冷たいものを食べるときになるあの頭痛がしたが、おかましなしだ。
「くぅー……! 美味い!」
「ただの麦茶ですよ?」
「いやいや、この重労働をしたあとの飲み物ってのはどれも美味いってもんなんだよ。いや、ありがとう
」
俺はまたついさとりの頭を撫でようとしていた。
しかし、変なことが起きたのはその後だった。
「……ひっ」
さとりは、身をかがめた。
「お、おい。大丈夫か」
「やめて……もう、やめて……」
「おい、どうしたんだ!」
さとりの見る目が、まるで化物を見たかのような目だった。
俺は戸惑う。
一体、何があったというのだろうか。
何故こんなにも怯えているのだろうか。
俺には理解できない。
今さっきの行動になにかあったというのだろうか。
「やめて……もう、しませんから……だから……」
「おい、さとり!」
「ひっ! ゴメンナサイゴメンナサイゴメンナサイゴメンナサイゴメンナサイ……」
今度は急に謝りだす。
かと思えば、急に俺に許しを乞う。
俺は、一つの言葉を思い出した。
トラウマ。
詳しくは知らないが、要するに怖いことや恐ろしいこと、そして暴行など辛いことが記憶にこびりつくことだ。

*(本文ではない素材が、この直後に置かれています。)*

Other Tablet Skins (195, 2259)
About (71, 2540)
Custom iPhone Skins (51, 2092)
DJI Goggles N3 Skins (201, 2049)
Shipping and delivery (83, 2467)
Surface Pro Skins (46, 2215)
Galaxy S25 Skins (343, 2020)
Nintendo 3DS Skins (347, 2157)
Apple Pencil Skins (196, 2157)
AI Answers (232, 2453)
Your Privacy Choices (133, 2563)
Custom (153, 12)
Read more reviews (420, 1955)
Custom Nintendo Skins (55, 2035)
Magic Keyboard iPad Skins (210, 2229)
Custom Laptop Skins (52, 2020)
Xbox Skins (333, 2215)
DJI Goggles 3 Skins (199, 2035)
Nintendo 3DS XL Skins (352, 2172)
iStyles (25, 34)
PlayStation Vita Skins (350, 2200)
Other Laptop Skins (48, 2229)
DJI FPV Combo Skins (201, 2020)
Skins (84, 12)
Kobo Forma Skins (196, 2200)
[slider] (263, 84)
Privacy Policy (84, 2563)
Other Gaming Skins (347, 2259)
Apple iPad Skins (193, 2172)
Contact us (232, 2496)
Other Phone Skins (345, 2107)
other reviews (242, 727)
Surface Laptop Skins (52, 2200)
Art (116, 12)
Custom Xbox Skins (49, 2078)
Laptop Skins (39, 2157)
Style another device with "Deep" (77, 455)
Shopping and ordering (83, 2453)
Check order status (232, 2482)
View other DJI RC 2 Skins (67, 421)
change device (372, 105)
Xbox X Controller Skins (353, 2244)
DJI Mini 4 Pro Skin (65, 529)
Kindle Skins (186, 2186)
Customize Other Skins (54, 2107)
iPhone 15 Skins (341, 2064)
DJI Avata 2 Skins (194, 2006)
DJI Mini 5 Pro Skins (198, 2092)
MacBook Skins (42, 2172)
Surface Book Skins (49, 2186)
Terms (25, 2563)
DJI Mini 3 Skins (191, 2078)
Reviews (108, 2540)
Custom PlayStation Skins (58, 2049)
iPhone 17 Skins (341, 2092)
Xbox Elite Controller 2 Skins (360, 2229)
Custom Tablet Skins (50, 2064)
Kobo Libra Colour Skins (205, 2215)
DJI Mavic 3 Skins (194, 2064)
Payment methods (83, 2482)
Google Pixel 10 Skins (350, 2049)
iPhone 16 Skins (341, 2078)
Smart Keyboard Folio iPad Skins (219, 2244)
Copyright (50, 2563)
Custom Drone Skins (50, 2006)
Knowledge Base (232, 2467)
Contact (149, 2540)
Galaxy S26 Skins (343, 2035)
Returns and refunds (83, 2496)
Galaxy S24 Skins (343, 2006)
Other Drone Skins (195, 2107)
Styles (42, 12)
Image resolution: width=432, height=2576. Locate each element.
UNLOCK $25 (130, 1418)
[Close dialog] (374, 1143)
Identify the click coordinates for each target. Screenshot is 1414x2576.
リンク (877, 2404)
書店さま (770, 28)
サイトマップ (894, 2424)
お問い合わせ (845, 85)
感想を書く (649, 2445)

トラウマがフラッシュバックすると、錯乱状態になったり、ひどくなればすべてが当時のままに再現されてしまうらしい。
「さとり! しっかりしろ!」
「もうやだ……もう痛いことはやだ……やめて……許して……」
「落ち着け! さとり!」
「やだ……やだ……やめてよ……なんで……どうして……?」
「さとり!」
「なんでこんなことするの……? おとうさん……おかあさん……なんで……」
「……っ!」
「さとりがこころをよむからだめなの? さとりがこんなのにうまれてきたのがわるいの? さとりは……いいこに、してたのに……なんで……」
「……」
「さとりはちゃんといいこにしてたよ? きょうもちゃんとごはんもつくったしおそうじもしたしきもちよくしたよ? それでもまだわるいこだった?」
「……さとり」
「さとりは……どうして、ほかのことあそんじゃだめなの? なんで……おそとにいっちゃだめなの? さとりがわるいこだから?」
さとりの口は、止まらない。
「どうしていもうとまでいじめるの? いじめるのはさとりだけだったでしょ? いもうとはなにもしてないよ? いいこにしてたよ? おねがいだから……いもうとには……やめてよ……いたいおもいをするのはさとりだけでじゅうぶんだから。だから……」
「さとり」
「……なんでだれもたすけてくれないんだろ。さとりはこんなにもいいこなのに、なんでだれもきてくれないんだろ。さみしいよ……だれかきてよ……だれかたすけてよ……もうたえられないよ……」
「さとり!」
「……だれだろ。さとりのなまえをよんでいるのは、だれなんだろ。やっとともだちがきてくれたのかな? たのしみだなぁ。おかしのじゅんびをしなきゃ」
「さとり! 気がつけ! 俺だ!」
「うれしいな。なまえをよんでもらえることがこんなにもうれしいなんて。はやくじゅんびをしなきゃ。こころもよまないように……きをつけなくちゃ。きらわれちゃうよ」
「いくらでも心を読んでも構わない! 嫌いにはならないから! だから……」
「……ヒグッ……えへへ……グスッ……なんでだろ……なみだが……グスッ……とまらないよ……さとり……なかないって……グスッ……きめてたのに……」
「泣いてもいいんだ、さとり。思いっきり泣いても……いいんだ」
「……ぅぅ……うわあああああああ! いたかったよぉ……つらかったよぉ……! もう、いやだよぉ……!」
「……よしよし」
俺は、しばらく泣きじゃくるさとりを抱きしめて、泣き止むまで待っていた。
どもども。
第三十六話、いかがでしたか?
さとりの過去は自分で考えたものであり、原作にはそのような描写はありませんのでご了承ください。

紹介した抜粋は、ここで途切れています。